Algumas cenas gravadas acabaram ficando de fora na montagem final. No filme, o cineasta brinca que conhecia a atriz do reality show. Essa parte é pura ficção. “Ele achou a história tão surreal – a primeira vencedora de um reality show no país –, que colocou”, diz Bárbara. Eles se conheceram, na verdade, cinco anos depois da exibição do programa, em 2001.
A cena dela vencendo A casa dos artistas, com participação inclusive de Supla, chegou a ser filmada, mas ficou de fora na versão final. “Foi a parte mais difícil. Uma história que aconteceu tão real. Pensava: como vou representar?”, lembra.

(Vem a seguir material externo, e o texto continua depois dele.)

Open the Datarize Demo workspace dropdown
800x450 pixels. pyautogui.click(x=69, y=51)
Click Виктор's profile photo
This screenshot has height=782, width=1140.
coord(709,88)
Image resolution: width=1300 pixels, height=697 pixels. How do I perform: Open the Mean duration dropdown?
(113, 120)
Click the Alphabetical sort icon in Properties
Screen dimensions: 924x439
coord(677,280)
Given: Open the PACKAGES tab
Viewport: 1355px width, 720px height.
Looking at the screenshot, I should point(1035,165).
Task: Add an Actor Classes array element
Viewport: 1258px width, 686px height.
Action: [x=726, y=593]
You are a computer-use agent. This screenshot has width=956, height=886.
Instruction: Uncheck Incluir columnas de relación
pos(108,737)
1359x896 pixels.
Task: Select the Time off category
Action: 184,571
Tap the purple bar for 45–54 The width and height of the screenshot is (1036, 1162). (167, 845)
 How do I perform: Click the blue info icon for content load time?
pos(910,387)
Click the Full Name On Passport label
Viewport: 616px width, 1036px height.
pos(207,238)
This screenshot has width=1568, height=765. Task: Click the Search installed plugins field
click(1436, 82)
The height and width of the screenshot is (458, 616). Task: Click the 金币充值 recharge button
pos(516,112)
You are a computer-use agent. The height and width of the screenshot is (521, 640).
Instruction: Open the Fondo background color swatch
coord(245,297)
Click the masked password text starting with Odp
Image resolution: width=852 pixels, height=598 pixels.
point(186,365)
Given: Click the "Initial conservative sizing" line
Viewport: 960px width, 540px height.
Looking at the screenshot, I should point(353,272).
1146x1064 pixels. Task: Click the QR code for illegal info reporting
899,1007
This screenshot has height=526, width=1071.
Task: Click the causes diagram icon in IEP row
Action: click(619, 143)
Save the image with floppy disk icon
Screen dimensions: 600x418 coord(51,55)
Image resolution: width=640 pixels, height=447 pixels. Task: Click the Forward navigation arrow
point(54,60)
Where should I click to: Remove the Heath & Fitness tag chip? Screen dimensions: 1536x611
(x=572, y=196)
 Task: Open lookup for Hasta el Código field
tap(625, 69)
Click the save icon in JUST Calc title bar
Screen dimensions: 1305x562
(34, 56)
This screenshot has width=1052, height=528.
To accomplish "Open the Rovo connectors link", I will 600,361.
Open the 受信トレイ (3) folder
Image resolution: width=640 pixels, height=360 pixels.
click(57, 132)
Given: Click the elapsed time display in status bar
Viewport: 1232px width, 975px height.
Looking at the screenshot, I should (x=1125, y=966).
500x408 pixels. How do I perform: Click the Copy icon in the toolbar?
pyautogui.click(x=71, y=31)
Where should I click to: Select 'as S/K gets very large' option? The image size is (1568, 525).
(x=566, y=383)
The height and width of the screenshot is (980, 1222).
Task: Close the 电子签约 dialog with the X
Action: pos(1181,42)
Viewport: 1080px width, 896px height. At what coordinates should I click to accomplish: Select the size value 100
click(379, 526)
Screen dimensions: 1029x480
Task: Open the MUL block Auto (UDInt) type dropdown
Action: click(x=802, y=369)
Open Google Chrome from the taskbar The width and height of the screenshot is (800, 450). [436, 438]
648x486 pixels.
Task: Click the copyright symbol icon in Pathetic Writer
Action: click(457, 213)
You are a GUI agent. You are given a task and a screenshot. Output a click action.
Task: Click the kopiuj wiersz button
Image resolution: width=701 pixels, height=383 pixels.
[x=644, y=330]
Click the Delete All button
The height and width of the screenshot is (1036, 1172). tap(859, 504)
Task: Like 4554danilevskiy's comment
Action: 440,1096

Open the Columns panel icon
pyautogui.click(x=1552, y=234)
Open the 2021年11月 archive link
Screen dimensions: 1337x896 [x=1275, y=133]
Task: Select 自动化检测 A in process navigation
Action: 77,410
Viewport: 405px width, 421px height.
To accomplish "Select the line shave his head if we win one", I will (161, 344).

Reinvenção Em entrevistas, Babenco vem reafirmando que não se trata de uma autobiografia. “Porque não é literalmente uma biografia. Ele não quer diminuir o filme a isso. Ele reinventou. É um contador de histórias. Conta uma história, mas aumenta 10 pontos”, esclarece Bárbara. Para a atriz, trata-se de um “docdrama”. “Foge aos padrões do cinema”, explica.
De acordo com ela, todas as cenas são, de forma geral, bastante representativas na história do cineasta. Mas a cena do hospital, quando o irmão cobra US$ 1 milhão para doar a médula, é, segundo Bárbara, uma história muito forte. “No filme, não é tão aprofundado. Tem apenas um doador compatível e esse cara está pedindo dinheiro para isso. Vida não tem preço. Depois foi ajeitado. Ele devolveu. Mas na hora é uma cena forte.”
Bárbara vê Meu amigo hindu como um filme sobre a vida. “Tem doença, sofrimento, mas acaba com vitória”, diz. Segundo ela, o longa reafirma que é possível sobreviver após um transplante de médula óssea. O próprio Gianecchini é um exemplo dessa superação. “É sobre a vontade de querer estar vivo”, resume.